I don't want to be an independent contractor anymore, honestly. I want a 9-to-5 where I have a guaranteed paycheck and sick/vacation days again. As boring as that sounds...

Anyway... just saying that once I have committed to a $60 decision like "let's try the liquid med" I am now committed to a month's supply. It sucks.

Sorry for initiating a rant in there... I always felt like I could have a pet responsibly, and afford all the costs, until this cancer thing came up.

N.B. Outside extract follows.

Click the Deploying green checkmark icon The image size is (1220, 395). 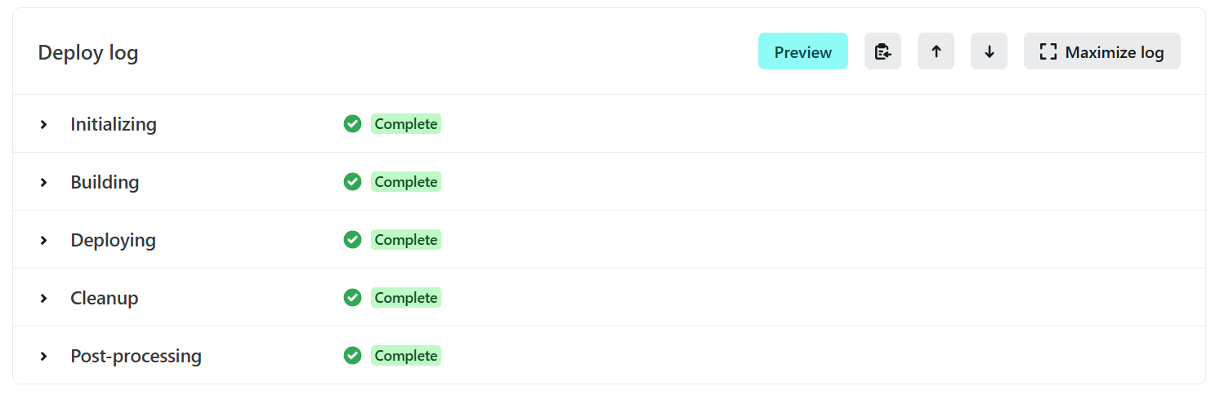(x=352, y=240)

If worst comes to worst, and he refuses meds, I will find another way. But doing this on a budget is a very anxiety-provoking scenario.
The liquid medicine that's flavored does seem to be an easier option for most owners, but, not all cases are the same. For example, Goofy was the most laid back little cat ever. But, the minute I tried to syringe feed him a food he actively liked, he fought me tooth and nail (literally), and he was never a fractious cat who fought. It was clear that wasn't a good choice for him, and while a lot of cats adapt to syringe feeding it was clear this was not a good option *for him.*
I understand about being an IC. I think the assumption is you set your own wages, set your own hours and magically do less work while raking in more money, and that's not exactly how it goes. And with the prices of literally everything going up (seemingly every day) it doesn't make it any easier. I don't suppose it would be worth asking the pharmacy if they offer refunds, or at least partial...?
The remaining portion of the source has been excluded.